A foto e a profundidade de campo


O primeiro elemento que se destaca na composição da foto é a profundidade de campo. Em primeiro plano vemos homens de terno, mulheres de vestido, bandejas vazias, taças na mão, alguns seguram salgadinhos. Todos absortos pelo ambiente interno do salão. Alguns parecem ter a atenção deslocada para o exterior e, com seus celulares, fotografam ou filmam o conflito lá fora.

No segundo plano, os limites interpostos ao primeiro: o vidro, os seguranças atentos e de braços cruzados e o espelho d’água fazendo o papel de fosso como naqueles castos medievais.

E no terceiro plano, a polícia em ação, conflito, confronto e a fumaça das bombas.

A profundidade de campo é aquilo que tira o caráter unitário da imagem, exatamente por romper a bidimensionalidade da imagem e do próprio suporte. Paradoxalmente, cria o realismo a partir da ilusão tridimensional.


Roland Barthes (1915-1980) na sua obra derradeira A Câmara Clara (Nova Fronteira, 2000) diz-nos que a fotografia realiza todo o seu potencial de médium quando apresenta dois elementos estruturais.

Primeiro, quando desperta um interesse geral determinado por aspectos culturais, políticos ou ideológicos do receptor. Barthes denominava esse elemento como “studium”.

É o interesse geral no aspecto informativo da fotografia, o caráter unitário: despertam interesse sem no entanto atingir profundamente – são fotos aditivas ou acumulativas a um saber pré-existente no receptor. “A foto tem tudo para ser banal, sendo a unidade a primeira regra da retórica vulgar”, escrevia Barthes.

A foto e o “punctum”


Mas também a foto pode atingir profundamente o espectador através do “punctum”, ser transpassado pelo acaso, por um pormenor, um detalhe que muitas vezes a composição geral da cena registrada pela fotografia pode favorecer. Com isso, rompe com a composição unitária pela co-presença de elementos descontínuos.

Diferente do “choque” – uma foto pode ser chocante e não perturbar, pode gritar e não ferir. Como a maioria de fotos sobre guerras ou conflitos onde o conjunto formado (agentes repressivos, manifestantes, luta, correria, fumaça, gritos etc.) são previsíveis.

A profundidade de campo cria a condição para esses elementos descontínuos como Barthes exemplifica nessa foto da Nicarágua onde no primeiro plano vemos soldados patrulhando as ruas enquanto no segundo plano duas freiras passam.


Exemplos da força do “punctum” (aquilo que faz a própria imagem transcender a si mesma) não faltam na pintura e no cinema.

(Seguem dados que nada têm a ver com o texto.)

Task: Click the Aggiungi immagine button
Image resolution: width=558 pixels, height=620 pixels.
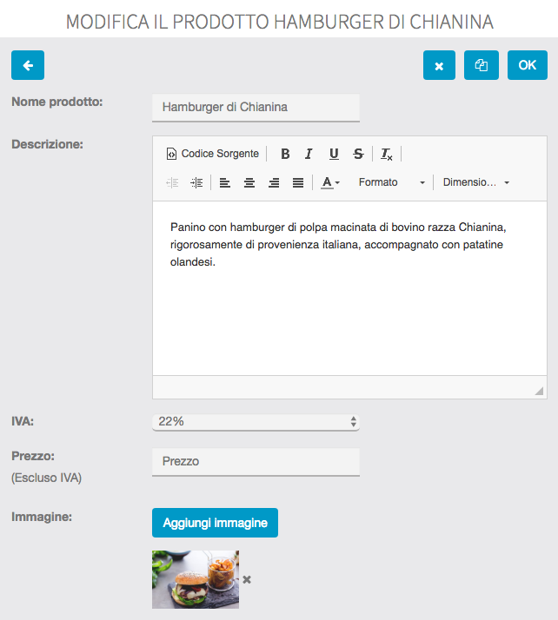Action: click(x=215, y=523)
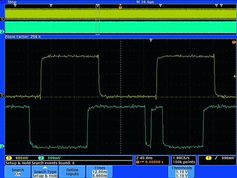Open the Search Type Setup & Hold menu
The width and height of the screenshot is (237, 178).
(45, 172)
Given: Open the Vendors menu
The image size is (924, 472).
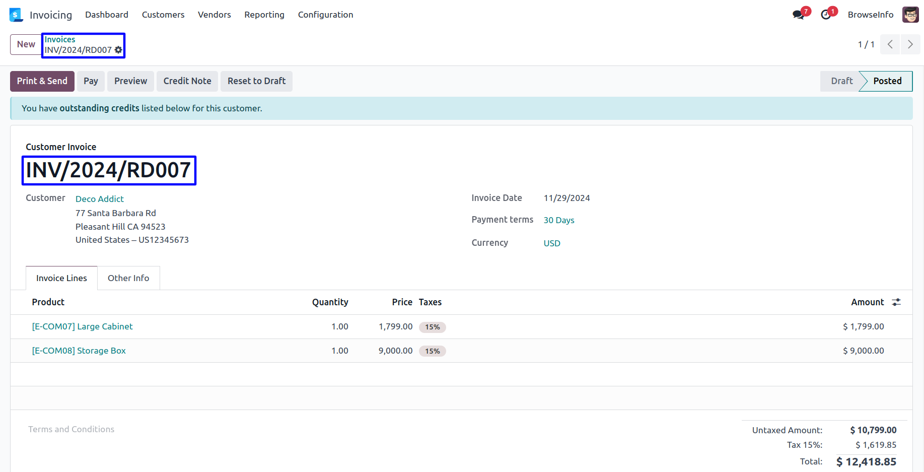Looking at the screenshot, I should tap(215, 15).
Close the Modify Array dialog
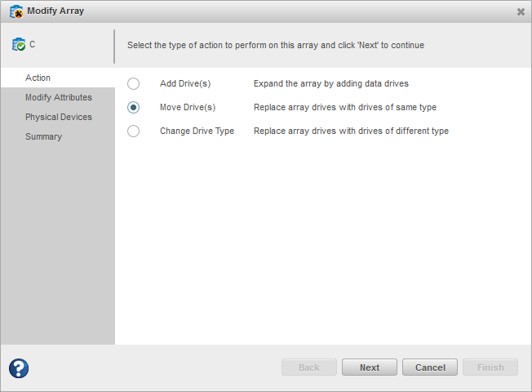 [521, 11]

Por exemplo, na pintura o artista plástico Eric Fischl explorou bastante esse elemento em quadros como na sua obra-prima The Old Man’s Boat and Old Man’s Dog (1982) – no primeiro plano vemos na tela jovens nus refastelados no convés de uma embarcação em pleno alto mar. Estão bebendo, deitados, relaxados como se estivessem em um calmo dia de sol, enquanto no segundo e terceiro planos percebemos o mar agitado e o céu escuro prenunciando uma tormenta. Todos parecem estar completamente alheios ao perigo futuro.

A indiferença e apatia representadas pelos corpos nus é o punctum – há intensidade na aparente passividade.

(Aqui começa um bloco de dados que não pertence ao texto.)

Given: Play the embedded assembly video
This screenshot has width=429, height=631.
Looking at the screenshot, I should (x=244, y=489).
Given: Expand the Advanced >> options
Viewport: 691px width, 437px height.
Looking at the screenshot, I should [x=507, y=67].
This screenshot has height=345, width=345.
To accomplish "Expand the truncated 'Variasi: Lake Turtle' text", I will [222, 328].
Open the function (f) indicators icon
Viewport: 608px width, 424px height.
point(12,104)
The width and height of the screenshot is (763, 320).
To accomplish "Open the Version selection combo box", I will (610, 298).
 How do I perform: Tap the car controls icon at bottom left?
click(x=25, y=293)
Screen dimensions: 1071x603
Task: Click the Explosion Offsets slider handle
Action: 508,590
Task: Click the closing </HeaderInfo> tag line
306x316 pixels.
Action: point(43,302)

Ou a profundidade de campo nos filmes Bastardos Inglórios (2009) de Quantin Tarantino ou no western clássico de John Ford O Homem Que Matou o Facínora (1962) com John Wayne. Em Tarantino, a sequência inicial onde de dentro de uma casa a câmera enquadra o nazista “caçador de judeus” na soleira da porta observando a menina judia correndo em um campo aberto – a descontinuidade entre a proteção do lar e o carrasco nazista se interpondo entre o interior e o exterior aberto e iluminado onde corre a pequena menina.

Ou a chegada de Tom (John Wayne) na casa de Ranson, parado na soleira da porta: lá fora, em terceiro plano o terreno desértico, inóspito e selvagem; e dentro, em primeiro plano, a civilização.

Filme "Bastardos Inglórios" - profundidade de campo

“Punctum” e “momento decisivo”


Em meio a tantas fotos encenadas e posadas (como as das grandes manifestações de rua em 2013-14 onde black blocs posavam com paus e pedras nas mãos para ansiosos fotógrafos em busca do clique que lhes garantissem a notoriedade) que atualmente dominam o Jornalismo, o involuntário “momento decisivo” de Gisele Arthur cria impacto.

Cada lado do espectro político-ideológico viu na fotografia o seu studium, a mera confirmação das suas próprias convicções: a esquerda viu na foto bombas explodindo na senzala enquanto na Casa Grande todos tomam champanhe. Para os mais conservadores, uma foto que mostra perigosos baderneiros armados com coquetéis molotov fazendo barricadas com banheiros químicos.

Porém, não importa a posição do espectador dentro do espectro político-ideológico: todos foram transpassados pelo punctum. Tal como no quadro de Eric Fischl, o contraste entre apatia e indiferença e um horizonte que revela o perigoso porvir nos tira do conforto da informação meramente aditiva.

Será que todos na foto, na verdade, estavam assustados e atentos ao que ocorria lá fora? Talvez um vídeo mostrasse isso. Mas as imagens em movimento são ilusórias. Não passam de sucessões de frames. Sempre a fotografia é mais verdadeira por revelar o “momento decisivo”, o espaço existente entre a sucessão dos frames. O punctum.